People were coming & going as jocks and board operators, but no newsmen.  I kept trying to leave, but there was no one else to do news.  That day I did all 14 newscasts.  I became known as the “One man news Department.”

This set the tone for me as I spent probably 85% of the rest of my SIU time at WIDB.

Anybody else get recruited in high school with WIDB airchecks?

Dorm Cannons Launch Hot Spotts

by John (Hot) Spotts (himself)

I moved from Michigan in the middle of my junior year of high school to Downers Grove.  My new school was on complete lockdown –  my former HS school had a completely open campus and I lived so close to it many days I went home for lunch and played pool/ping pong in my basement with friends.
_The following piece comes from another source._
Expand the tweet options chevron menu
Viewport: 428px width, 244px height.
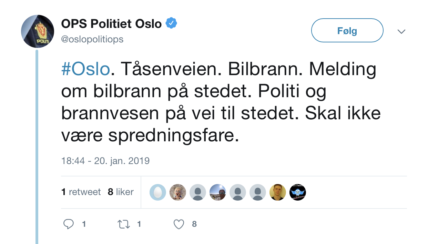point(401,32)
Arriving in February at a very overcrowded Downers Grove North –  counselors gave me a schedule where my first class started at 740am and last class ended at 440pm!  Finishing off the junior year of HS featured FIVE study hall periods and a lunch period!  I wasn’t allowed to leave the building to go outside for any of it.
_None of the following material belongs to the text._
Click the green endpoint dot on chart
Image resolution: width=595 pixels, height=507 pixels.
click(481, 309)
I met Don D’Agostino.  He lived in my new neighborhood.  I discovered D’Ago spun records in the radio station at the high school.  Better yet this station WDGC was located in a portable class room outside of the main building but you either had to have a Radio licensing class in it or a special pass to allow you to get in and out of the building.

Don D'Augustino

Don D’Augustino

So my plan was hatched….having no knowledge or much interest in Radio or Radio licensing…. this purely an avenue to escape that hell hole of a HS building and attend worthless study hall periods.  By default that special pass let me hang out at DGC all the time and I ended spinning records that summer, caused trouble with Dave Price (another IDB alum) and generally not heeding anything the faculty instructor said – never did take a Radio licensing class even during my senior year….which featured some really bad play by play calls of rain soaked football games. I was the only one who really knew football that wasn’t already on the team working at the station willing to do it.

The WDGC gang 1980

The WDGC gang 1980

 

Let’s fast forward a year or two…. D’Ago ended up going to SIU to pursue an R/T major….he followed after Timmo Cawley (who never did quite understand how I got shifts at WDGC despite never taking licensing classes).  I went to College of DuPage still trying to decide on my major and was about to get my Associates Degree.  D’Ago convinced me to visit SIU during the spring of his freshmen year for a weekend.

It sounded like fun so I hopped on the Amtrak from Union Station to C’dale.   I arrived at his dorm (3rd floor of Allen 1). D’Ago and his roommate DJ were highly agitated.  They were in the middle of fight with several guys who lived down the hall from them and in other buildings– firing tennis ball cannons at each other primed with rubbing alcohol!   It got so loud we had to get out of there and out of the line of fire.

The cannon that propelled Hot Spotts to WIDB.

The cannon that propelled Hot Spotts to WIDB.

D’Ago said let’s go! At full speed we ran out to the blare of cannons dodging tennis balls out the windows of Allen – even some cannon fire from higher floors of Neely all the way past the Boomer Triads.  We sought refuge entering the front door of Wright 1 going to the down the stairs In Da Basement.   And that’s how I got to WIDB.